### Directions
Answer these questions using the camping letter:
1. In what month and year did the trip through the Keweenaw Peninsula take place?
2. What word did the writer use for Art's inner conflict?
3. Which saint does the writer name?

(Beginning of Selected extract)

The following is a series of attached photos sent from Liza to the group during her electronics-limited "dispersed camping expedition" through the Keweenaw Peninsula during the month of August 2015. We will publish short excerpts of these illuminated texts over the course of the next several days along with a corresponding portion of the original photo.
Take II:
Where were we? Ah, yes. In a nowhere of sorts. To place us somewhere, though I know not which where myself just yet, some preliminary thoughts.
Quick clarification: Art, in referring to your inner conflict as "universal," I by NO means intended to lessen your struggles or impersonalize them for you. On the contrary, I used this word as an affirmation--an acknowledgment that to endure such suffering in prolonged states of hyper-awareness is to see the face of God and live.
Let me elaborate. While I believe there's a universality in existential suffering, the level at which you're able to dissect your internal aches and pinpoint their origins is (to me) symptomatic of a faith so unrelenting it's seeped beyond your existence and into your essence. Saint Anselm has a thing or two to say about this, but more on that later, for what matters most is the here and the now (which I'm slowly falling into as I write this).
Which brings me to my final thought on the universality of suffering: it's my firm belief that the secularization of society yields the quintessential breeding grounds for nausea, bone-aching misery, isolation, and all-encompassing emptiness. How blessed you, and the rest of us in this thread presumptuously are, to have suffered (and continue to suffer) your way into a fullness of soul and spirit. It is a blessing not despite the admission that what you're full with is a throng of inner demons, but rather because of this admission.

(End of Selected extract)
(Beginning of Records shown)

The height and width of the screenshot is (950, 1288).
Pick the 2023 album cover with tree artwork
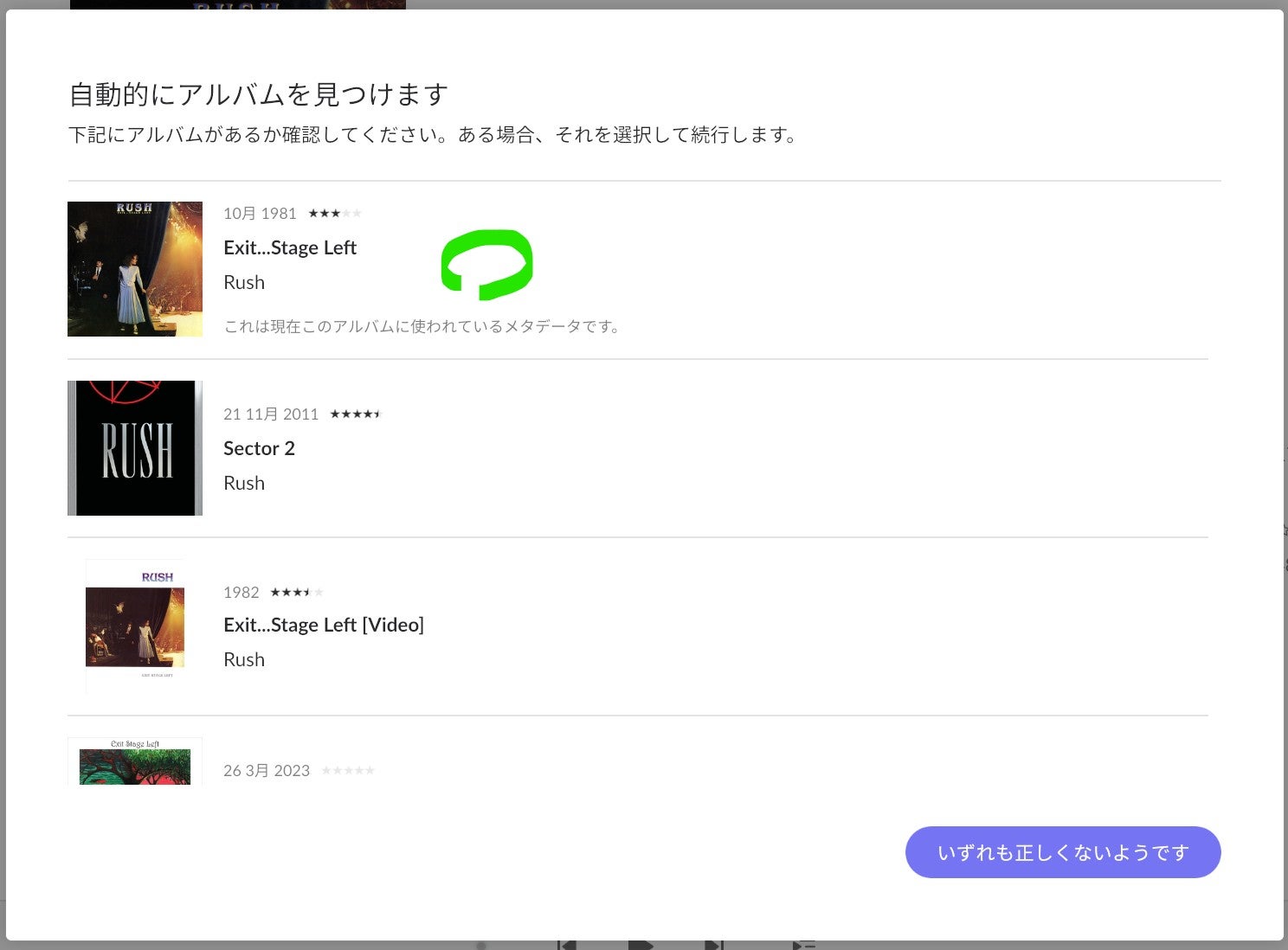coord(135,763)
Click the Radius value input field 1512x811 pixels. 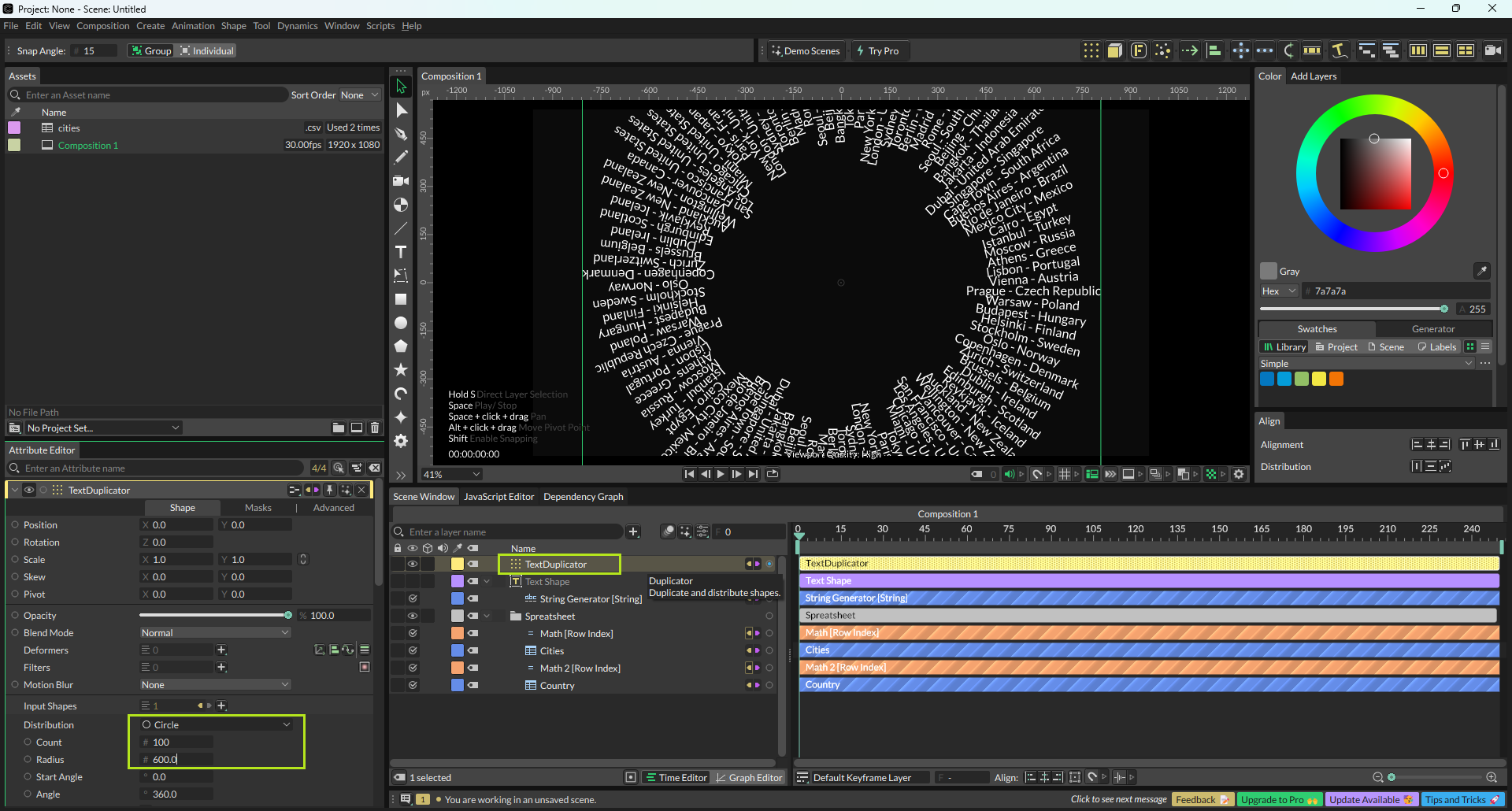tap(178, 760)
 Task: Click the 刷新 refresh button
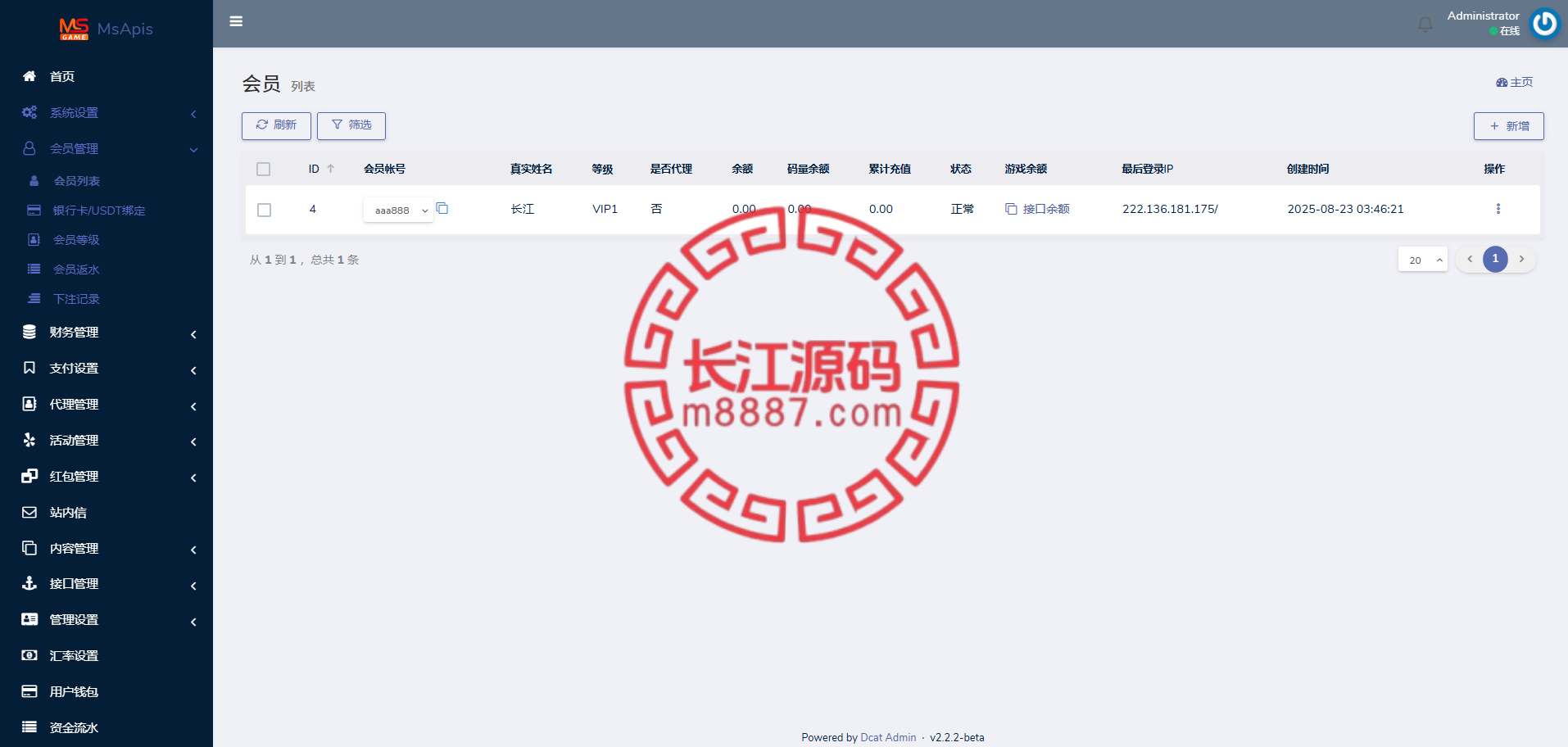coord(276,125)
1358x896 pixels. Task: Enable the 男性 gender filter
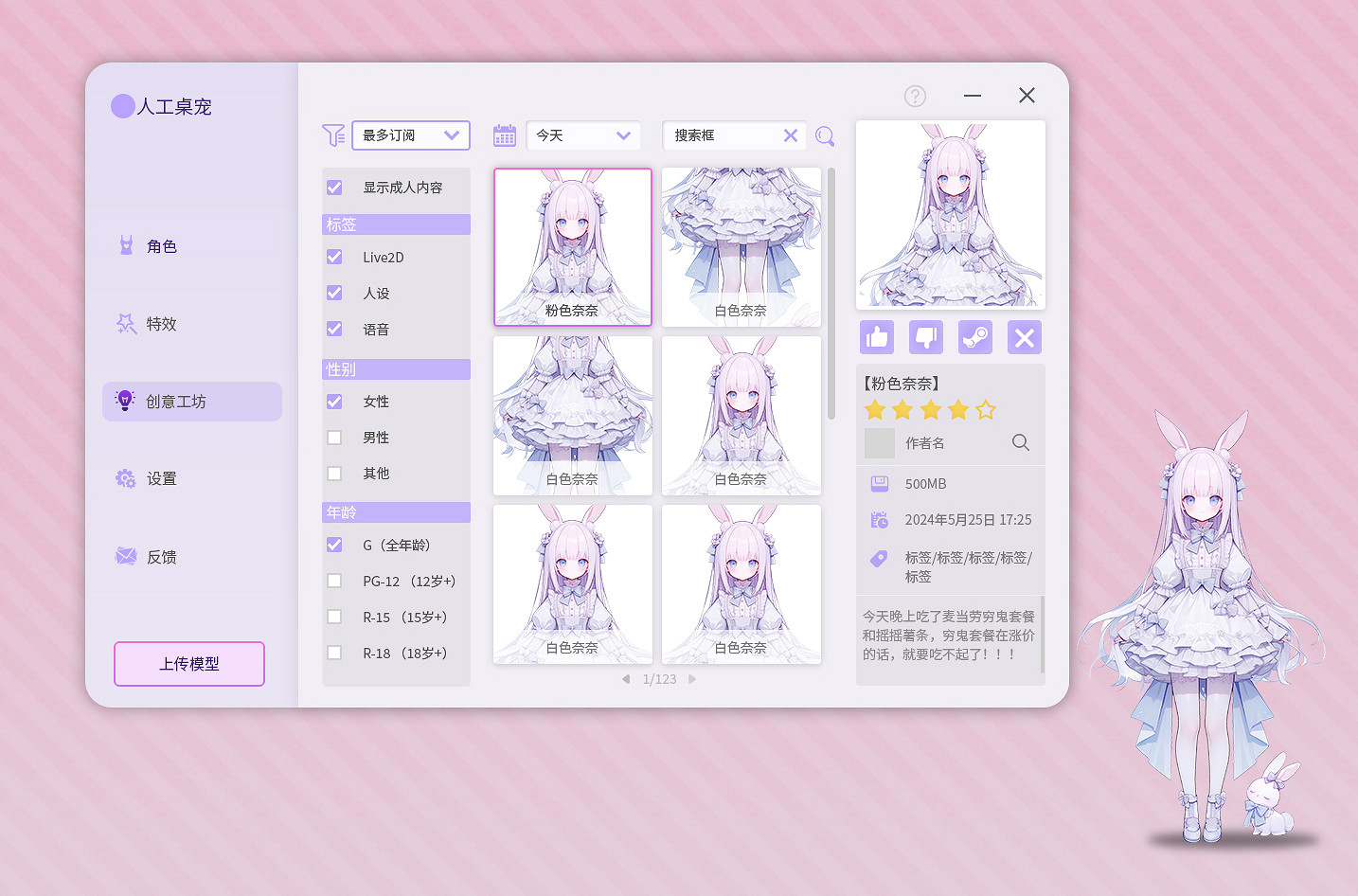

(End of Records shown)

### Answer space
1. August 2015
2. "Universal"
3. Saint Anselm